If this is the end, then it’s a great way to nest
If you’re a fan of Doug Carrickdesigned golf courses, and a lot of people are, you may want to plan a trip up to the Barrie area next year.
It’s no secret that very few new golf courses are being built.
In fact, more golf courses are closing than new ones opening. That being said, a new Carrick designed course, The Nest at Friday Harbour, opened in Innisfil, near Barrie, last week.
“The first thing they said to me was ‘this has to be the best course you’ve ever designed’ so there was no pressure there,” Carrick said with a laugh last week during a round we played at The Nest.
The closing three holes at the Nest are carved through virgin forest.
The other 15 and the range are on what was flat farmland.
Don’t let that fool you, however. The Friday Harbour project involved building a marina on Lake Simcoe with a thousand boat slips. It’s huge and all the fill that was removed had to go some place.
“We got two million cubic metres of earth from the marina,” Carrick said. “They asked if I could get rid of it and I said ‘I think so.’
“It became a step-by-step project with the grading plans. I was nervous at first because of the volume of earth we were getting. And I was worried that it was going to look weird and I wanted it to look like a natural landscape, like a moraine that was formed by glaciers.”
In that regard, Carrick totally succeeded.
The golf course heaves and rolls and it’s only when you get to one of the higher tees you can look across the road and see a flat cornfield and realize what the golf course property looked like before Carrick waved his magic wand.
The only flat places on the whole golf course property now are the giant practice tee and the parking lot.
Carrick, who was inducted into the Ontario Golf Hall of Fame in 2015, has designed many spectacular courses that are on ScoreGolf Magazine’s Top 100 list, including Humber Valley in Newfoundland, the Ridge Course at Predator Ridge in Vernon, B.C., Muskoka Bay in Gravenhurst and Bigwin Island on Lake of Bays.
Those courses are located on spectacular tracts of land which dictated how they would be laid out.
At Friday Harbour, Carrick had pretty much a blank canvas. Well, a blank canvas and two million cubic metres of soil.

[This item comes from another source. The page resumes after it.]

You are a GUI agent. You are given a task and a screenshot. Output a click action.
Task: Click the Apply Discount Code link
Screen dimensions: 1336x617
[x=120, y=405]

At 62, and with the golf design business slowing down dramatically, Carrick had also come to the stark realization that while he is still doing some remodelling and restoration work for golf clubs, this could be the last 18hole course he might ever design.
“I thought about that a lot actually,” admits Carrick.
If it is, he’s gone out with another winner.
For more on The Nest at Friday Harbour you can check out their website at fridayharbour.com/ golf-the-nest.
The Nest won’t be open to the general public until next spring.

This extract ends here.